[Target position records]
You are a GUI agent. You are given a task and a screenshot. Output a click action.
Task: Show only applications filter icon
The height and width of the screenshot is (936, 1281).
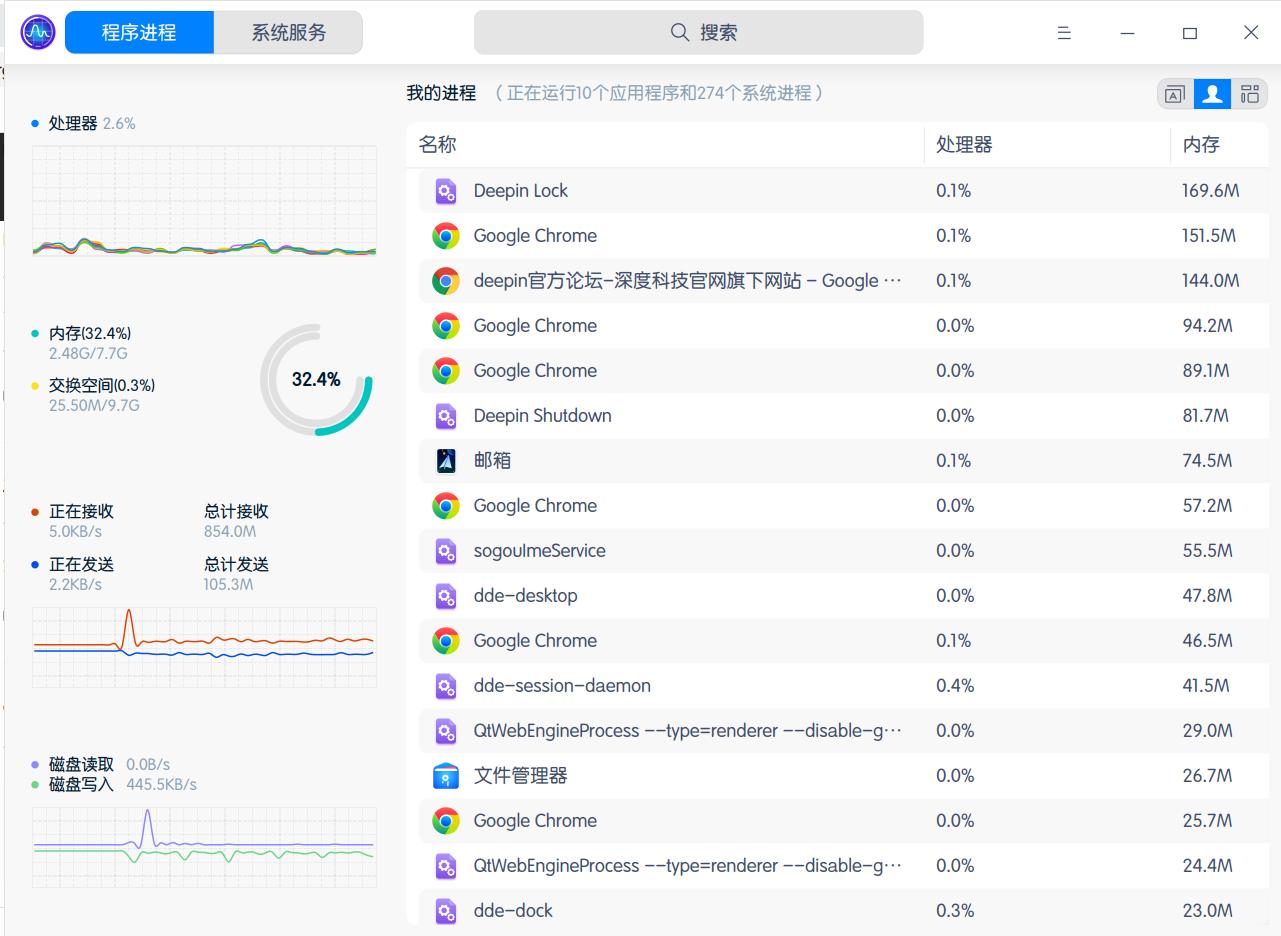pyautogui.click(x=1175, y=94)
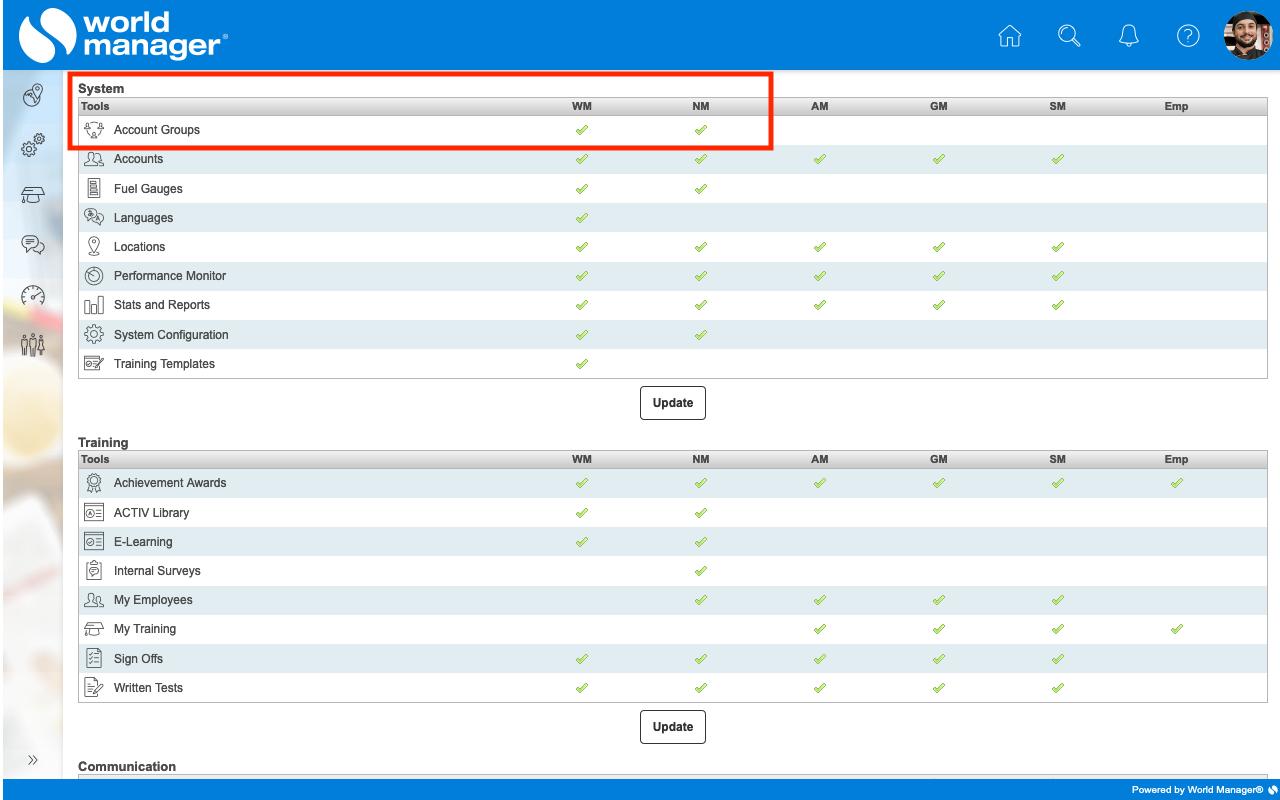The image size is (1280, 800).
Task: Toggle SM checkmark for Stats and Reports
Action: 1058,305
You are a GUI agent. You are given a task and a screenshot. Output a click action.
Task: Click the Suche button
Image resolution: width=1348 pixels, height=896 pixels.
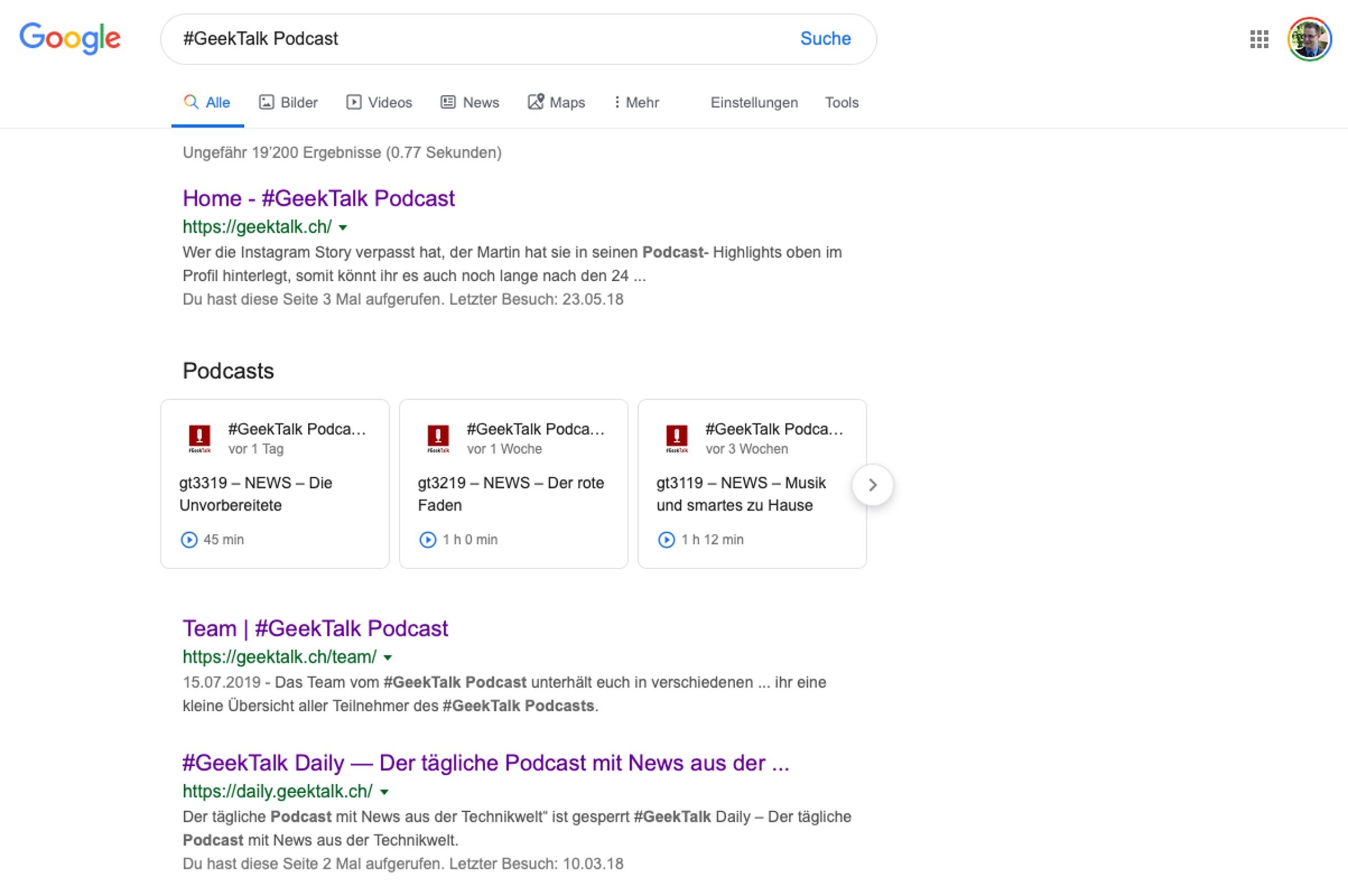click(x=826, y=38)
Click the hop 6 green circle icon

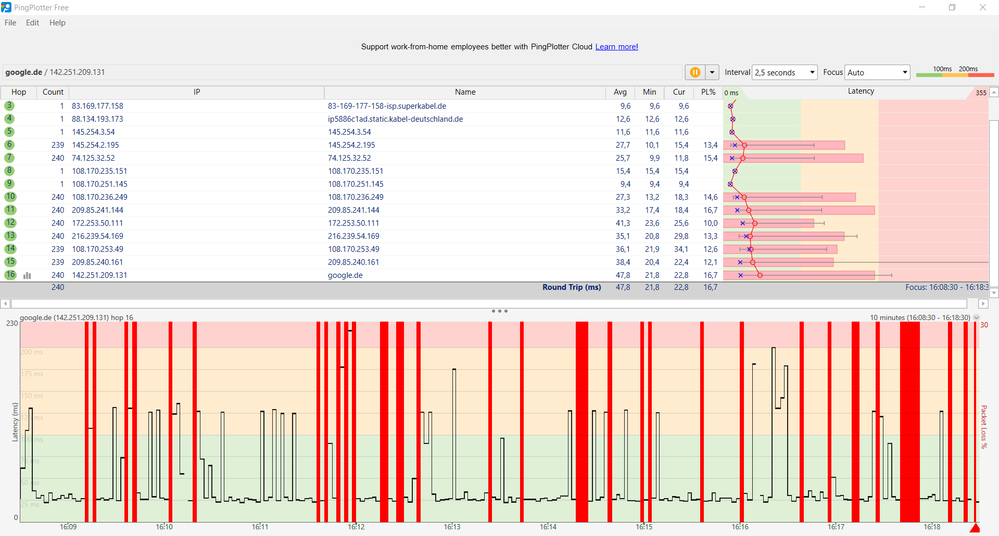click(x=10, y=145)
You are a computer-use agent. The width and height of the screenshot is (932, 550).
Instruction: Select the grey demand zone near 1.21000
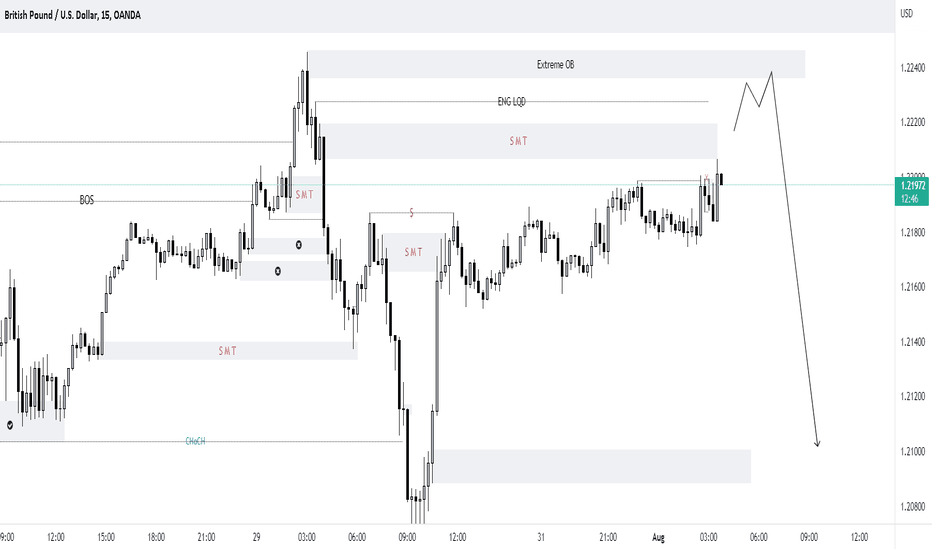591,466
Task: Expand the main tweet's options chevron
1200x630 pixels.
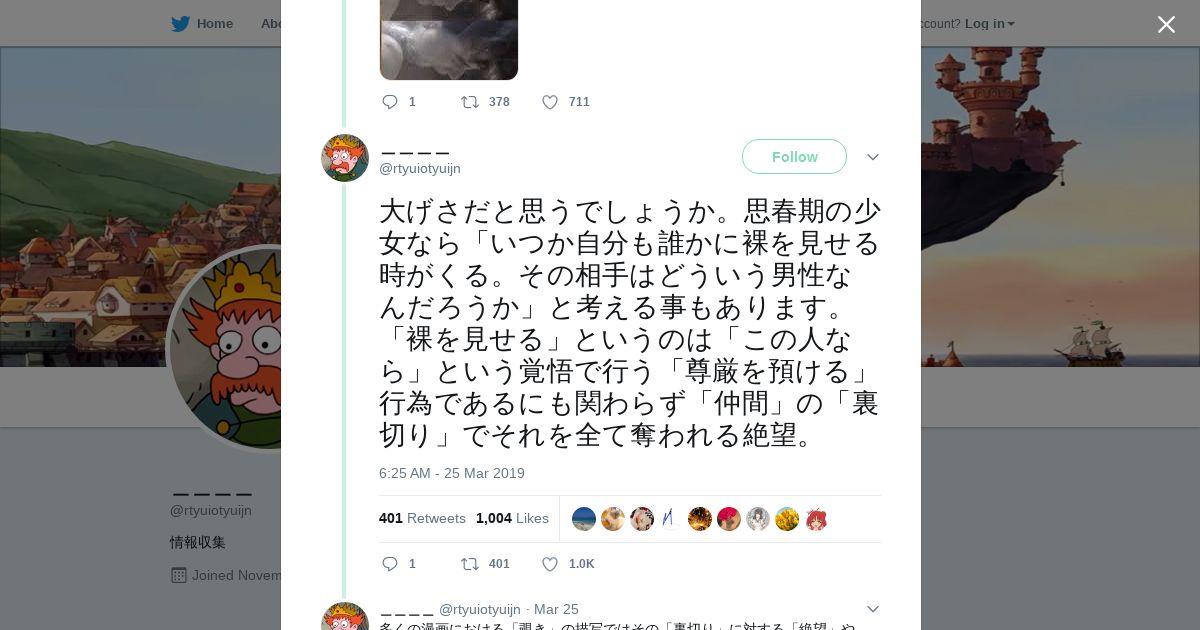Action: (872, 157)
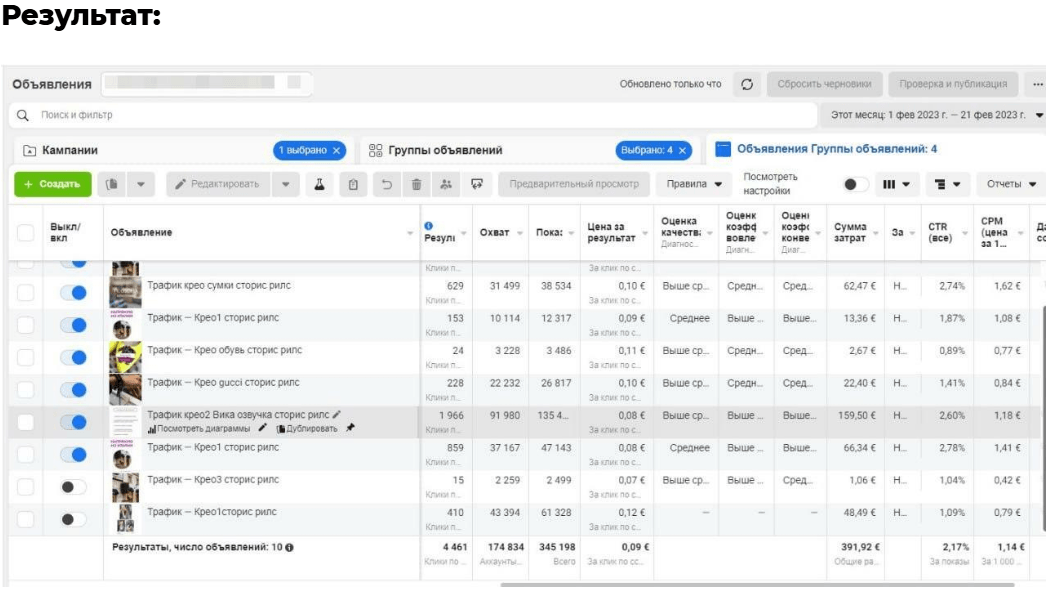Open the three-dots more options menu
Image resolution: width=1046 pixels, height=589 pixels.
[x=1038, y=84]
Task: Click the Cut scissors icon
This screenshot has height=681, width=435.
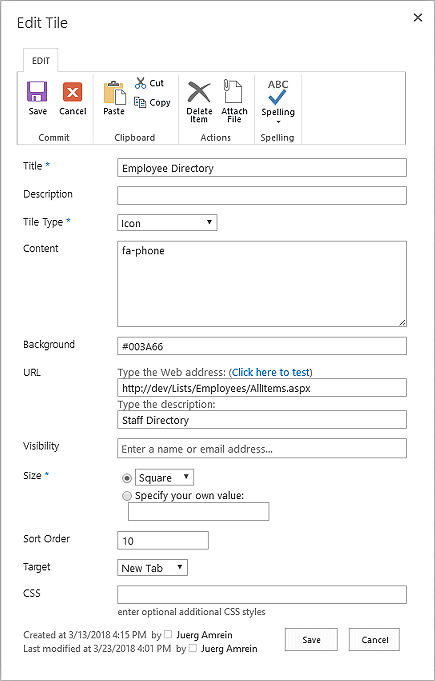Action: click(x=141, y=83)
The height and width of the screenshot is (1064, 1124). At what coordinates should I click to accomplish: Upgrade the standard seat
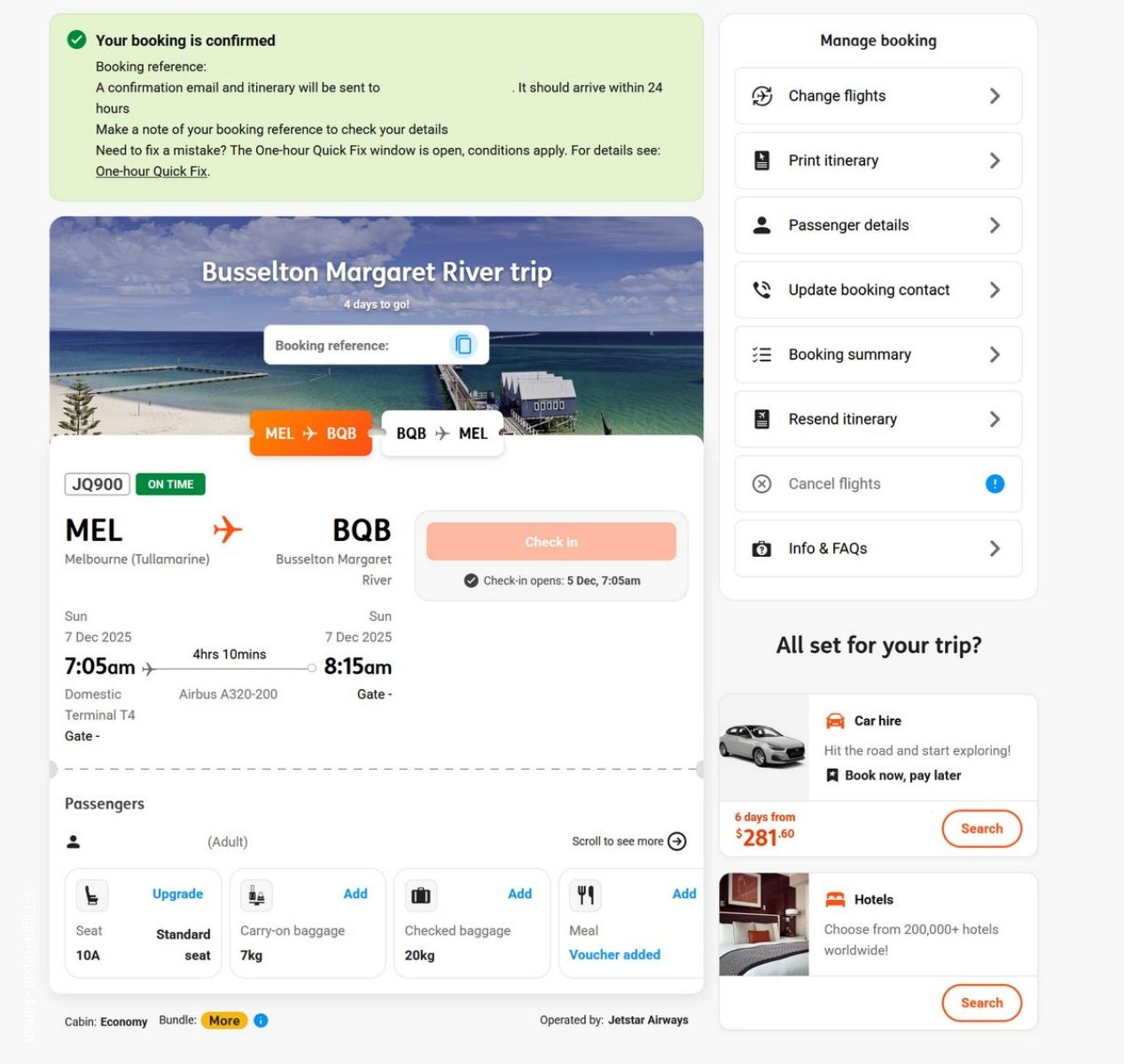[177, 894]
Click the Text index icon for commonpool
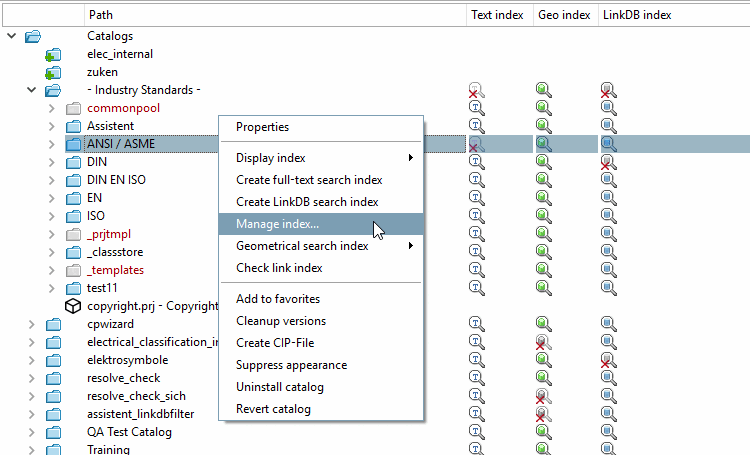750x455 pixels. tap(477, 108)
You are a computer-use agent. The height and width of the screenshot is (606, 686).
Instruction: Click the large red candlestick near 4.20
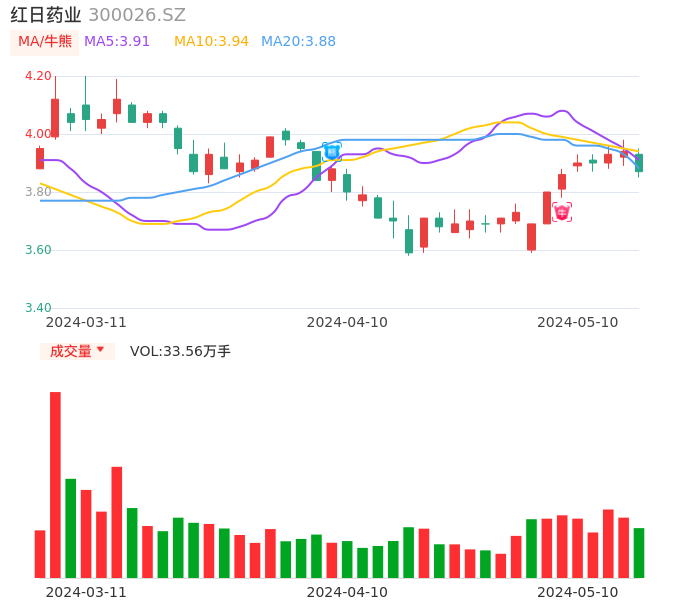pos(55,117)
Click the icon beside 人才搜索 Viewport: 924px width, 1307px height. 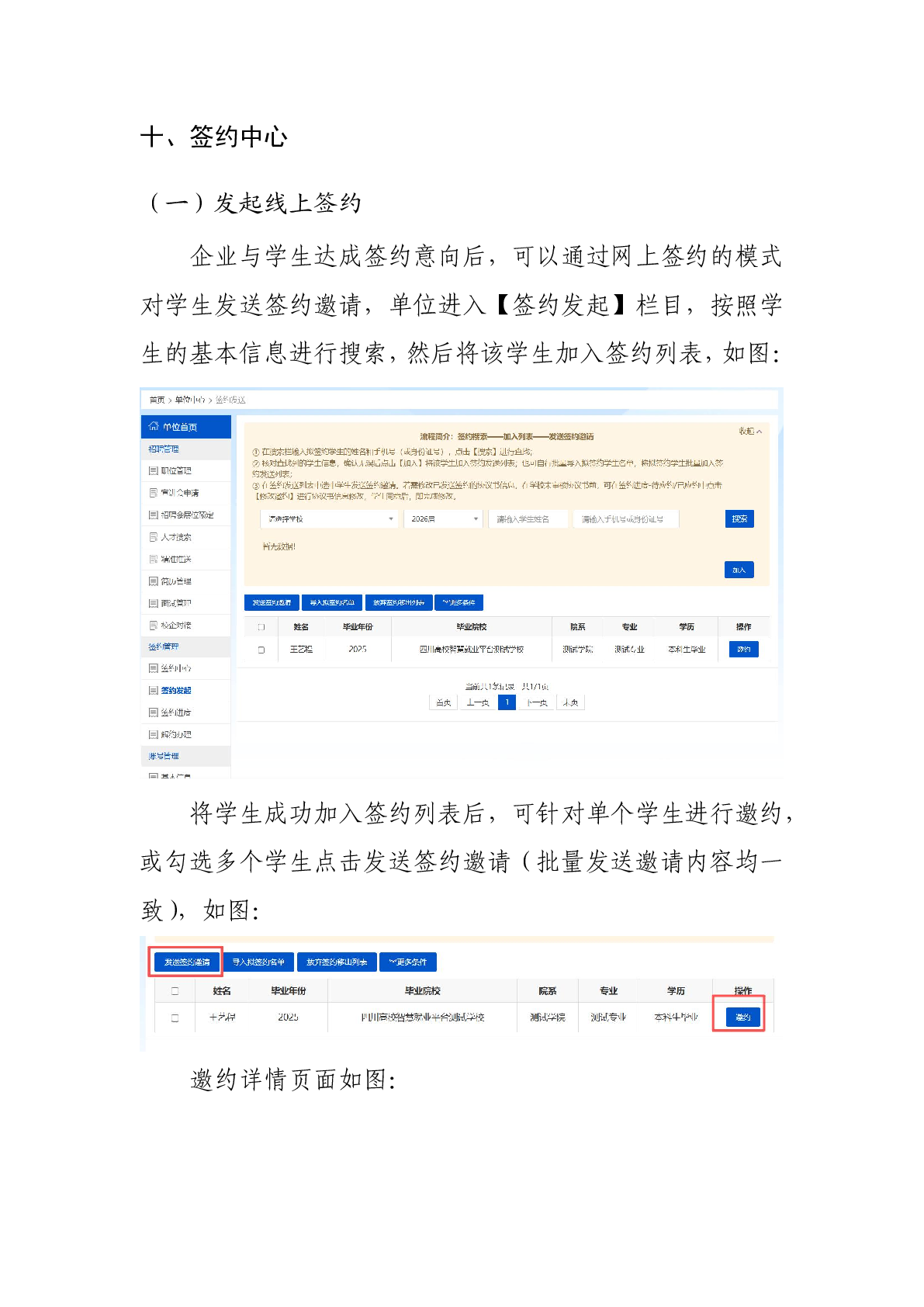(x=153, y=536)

**Aim:**
Could you rewrite the rows starting at the very first one and ending at the line containing "Action: click(x=141, y=83)", with every "screenshot" changed to "screen image" and everything else kept the same? Omit the pictures.

**Solution for this exercise:**
You are a GUI agent. You are given a task and a screen image. Output a click action.
Task: Show only applications filter icon
The height and width of the screen image is (936, 1281).
pyautogui.click(x=1175, y=94)
The image size is (1280, 800).
Task: Toggle SM checkmark for Stats and Reports
Action: 1058,305
You are a GUI agent. You are given a task and a screen image. Output a click action.
Task: Click the Suche button
Image resolution: width=1348 pixels, height=896 pixels.
click(x=826, y=38)
Click the hop 6 green circle icon

click(x=10, y=145)
You are a computer-use agent. The width and height of the screen image is (932, 550).
Instruction: Select the grey demand zone near 1.21000
591,466
Task: Expand the main tweet's options chevron
1200x630 pixels.
Action: (872, 157)
Open the three-dots more options menu
Image resolution: width=1046 pixels, height=589 pixels.
[x=1038, y=84]
Task: Click the Cut scissors icon
This screen image has height=681, width=435.
Action: click(x=141, y=83)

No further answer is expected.